Opening with the following quote from author Michael Crichton:
Let’s be clear: the work of science has nothing whatever to do with consensus. Consensus is the business of politics. Science, on the contrary, requires only one investigator who happens to be right, which means that he or she has results that are verifiable by reference to the real world. In science consensus is irrelevant. What is relevant is reproducible results.
Timmer defends the importance of consensus pointing out:
Reproducible results are absolutely relevant. What Crichton is missing is how we decide that those results are significant and how one investigator goes about convincing everyone that he or she happens to be right. This comes down to what the scientific community as a whole accepts as evidence.
Different fields use different values of what they think constitutes significance. In biology […] scientists are willing to accept findings that are only two standard deviations away from random noise as evidence. In physics […] five standard deviations are required.
Consensus matters because it “simply shapes the discussion.”

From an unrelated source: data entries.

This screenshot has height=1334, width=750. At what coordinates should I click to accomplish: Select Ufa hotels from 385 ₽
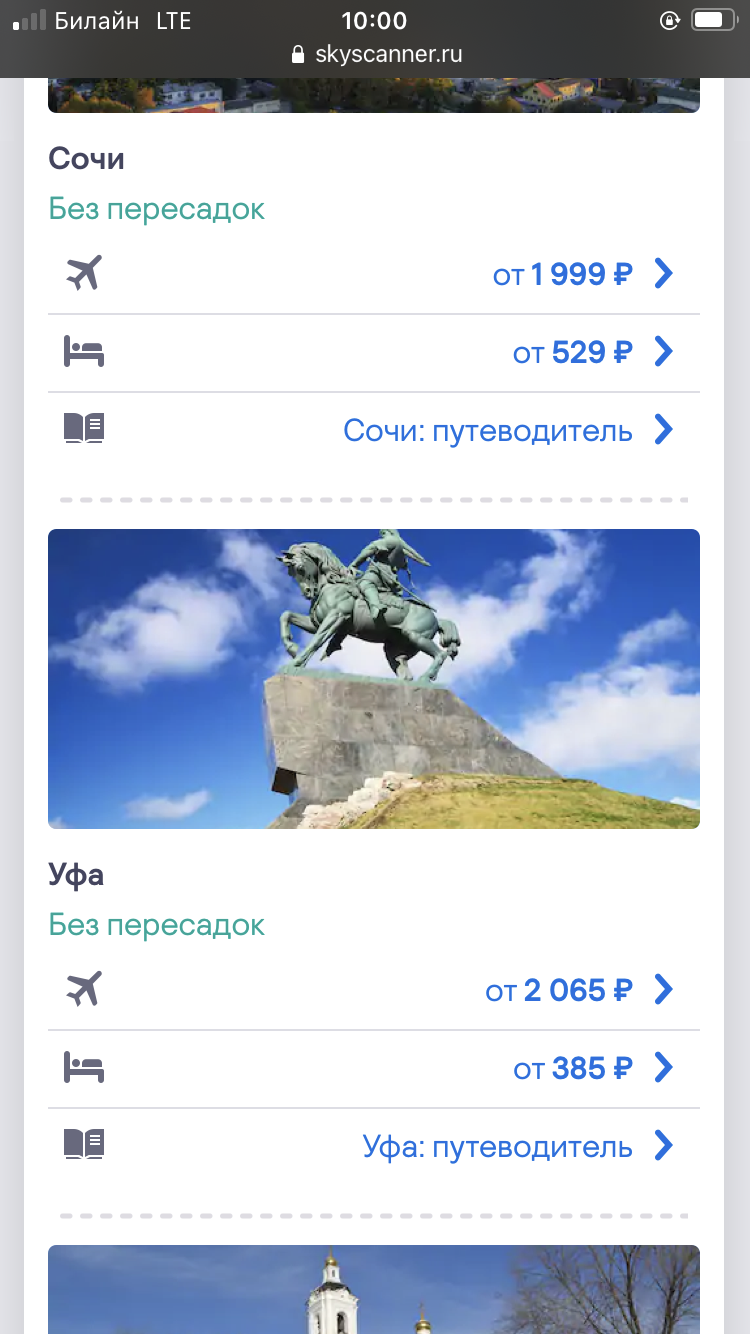374,1069
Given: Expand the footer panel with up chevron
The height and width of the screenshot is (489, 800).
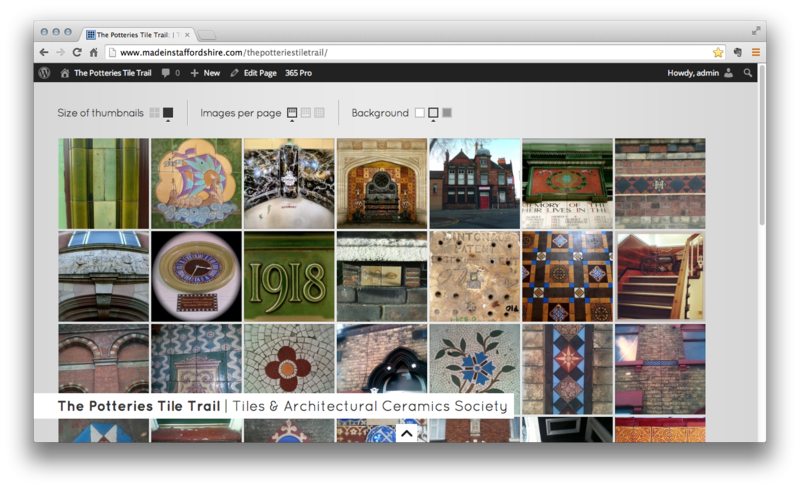Looking at the screenshot, I should (x=406, y=433).
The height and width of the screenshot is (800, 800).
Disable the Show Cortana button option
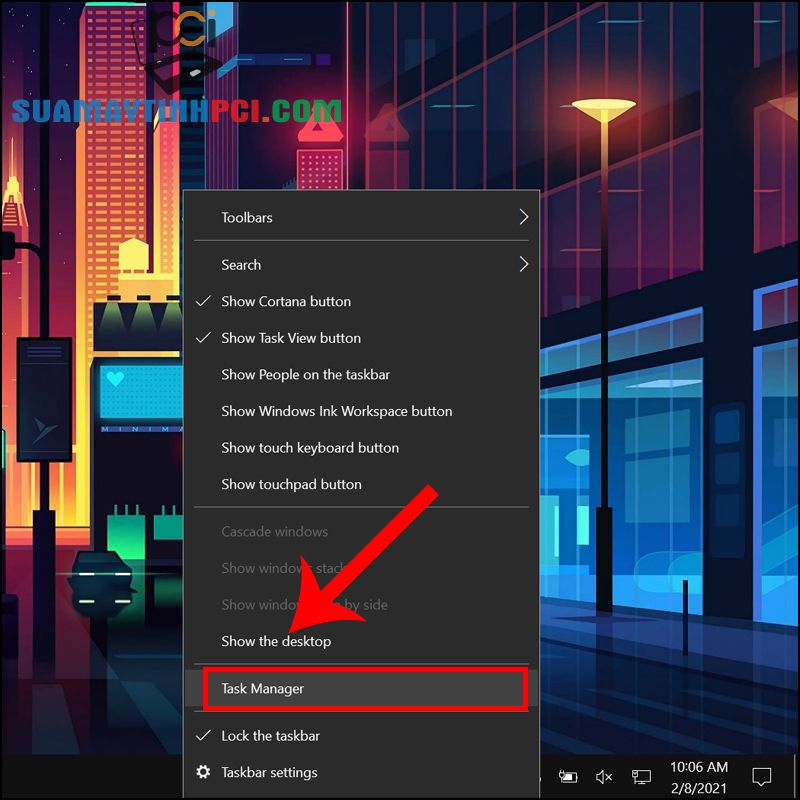[x=287, y=301]
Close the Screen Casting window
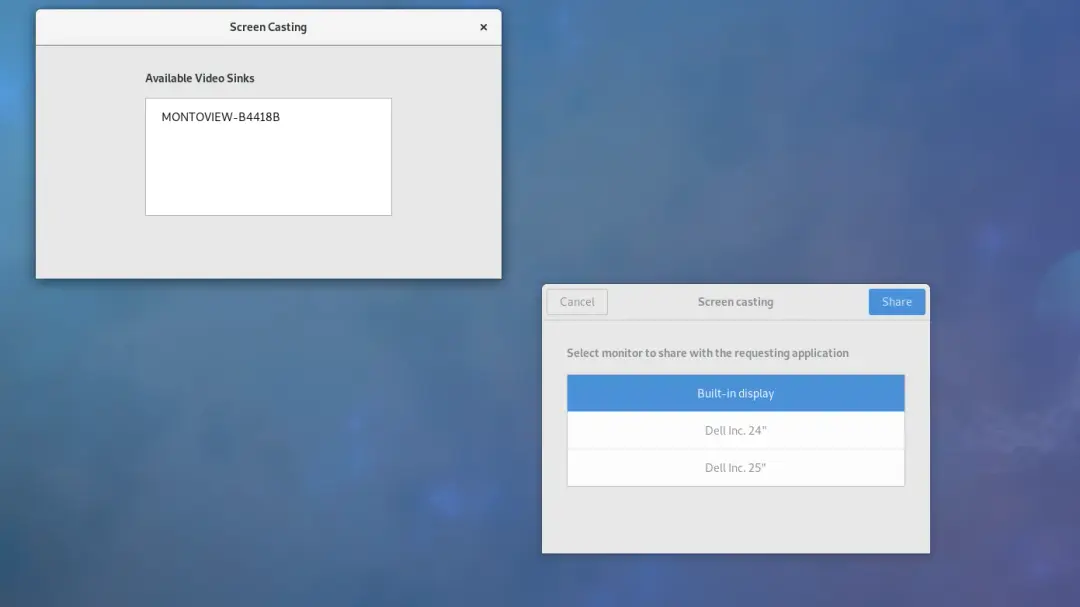 483,27
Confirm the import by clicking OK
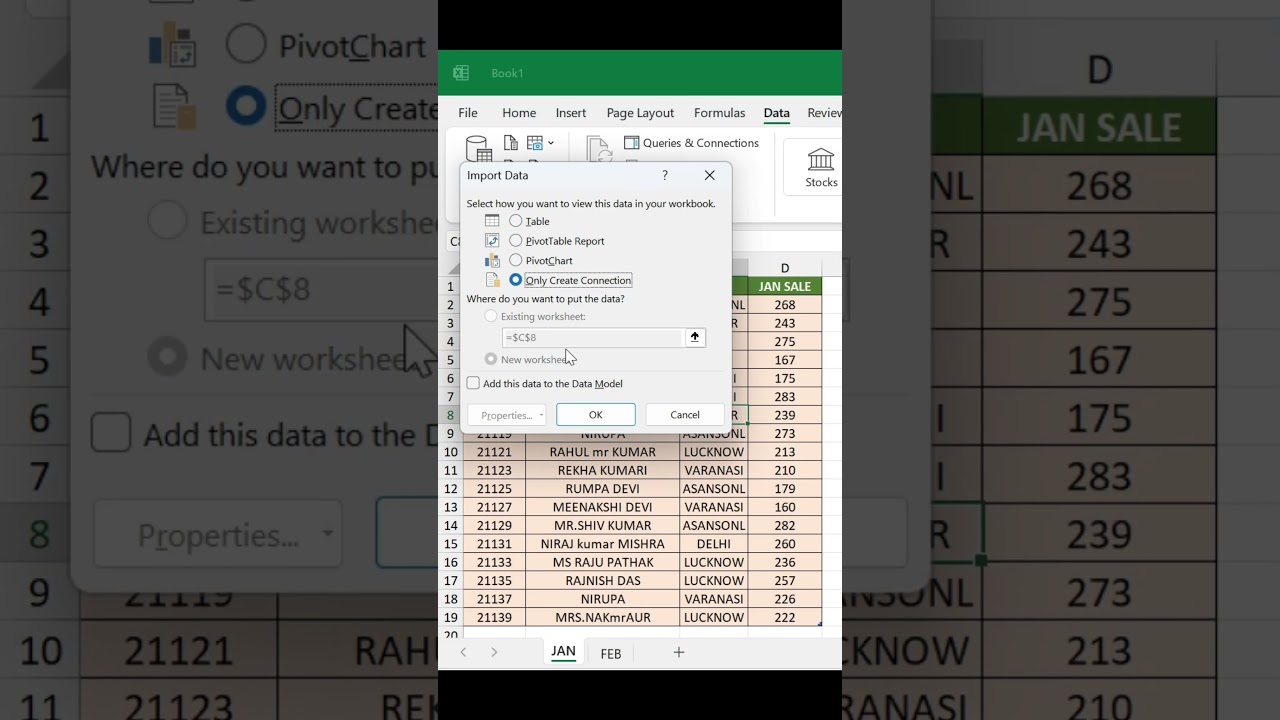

[A]ny idea in science carries the seeds of its own destruction. By directing research to the areas where there are outstanding questions, a consensus makes it more likely that we’ll generate data that directly contradicts it. It may take a little while to get recognized for what it is, but eventually the data will win out.
Probably the most talked about consensus revolves around climate change.
The Intergovernmental Panel on Climate Change produces assessment reports that summarize the latest knowledge in the field.
[P]eople have used a variety of methods—literature searches, polling of scientists, and so on—to measure the state of the consensus. Each of those attempts has put the consensus number for climate change in the area of 97 percent agreement.
A consensus definitely exists. Does that mean it’s right?
There have clearly been times in the past where the consensus wasn’t especially brilliant. Mendel was ignored instead of starting to build a consensus, and Alfred Wegner’s formative ideas about plate tectonics were roundly ridiculed. But it’s worth noting that these cases are the exception. The majority of the time, the consensus is a bit closer to being right than whatever came before it. And while it may be slow to change sometimes, it can eventually be shifted by the weight of the evidence.